### Records for this exercise
▬▬▬▬▬▬

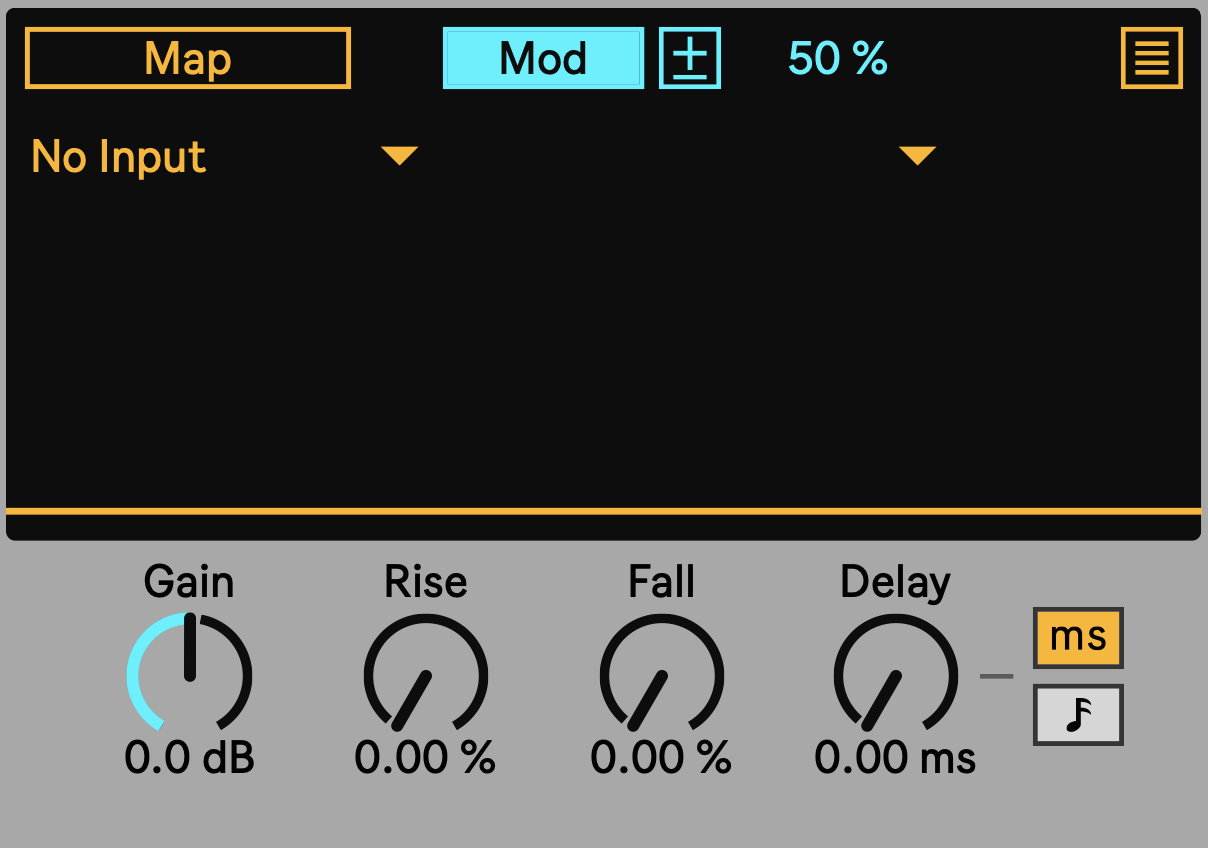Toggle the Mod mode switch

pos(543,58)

▬▬▬▬▬▬

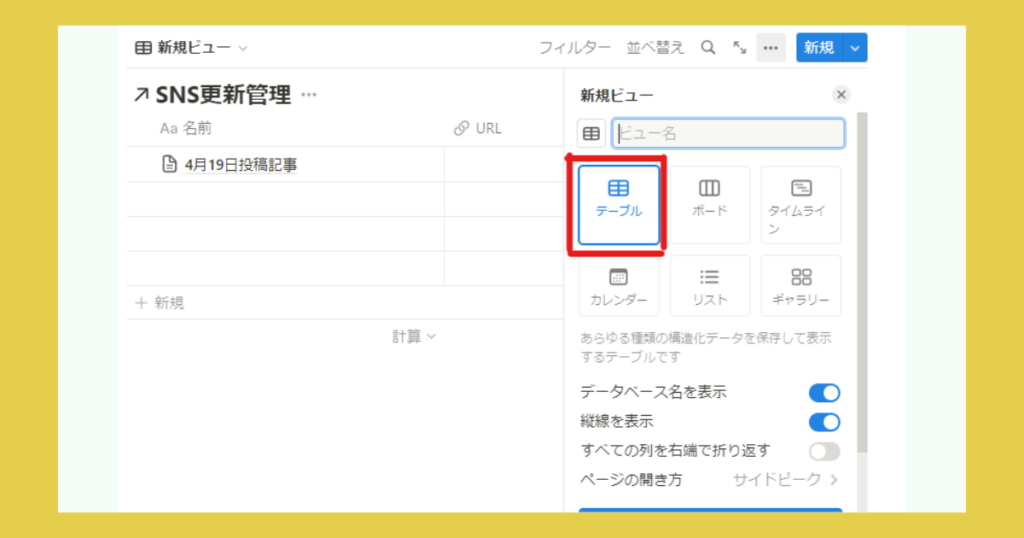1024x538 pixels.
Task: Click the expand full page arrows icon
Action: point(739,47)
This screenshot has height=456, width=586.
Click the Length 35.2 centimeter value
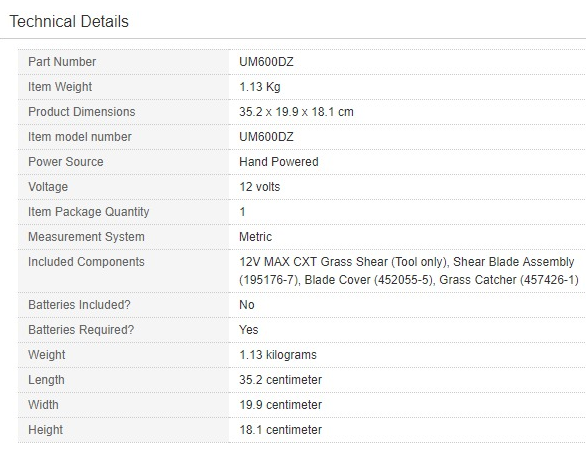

▬▬▬▬▬▬

### Your instructions
Reproduce the entries word for word, beginning at the line that contains "1024x538 pixels." and stopping after the line that contains "Click the Length 35.2 centimeter value". Omit the pictures from your answer.

### Correct result
1024x538 pixels.
Task: Click the expand full page arrows icon
Action: point(739,47)
This screenshot has height=456, width=586.
Click the Length 35.2 centimeter value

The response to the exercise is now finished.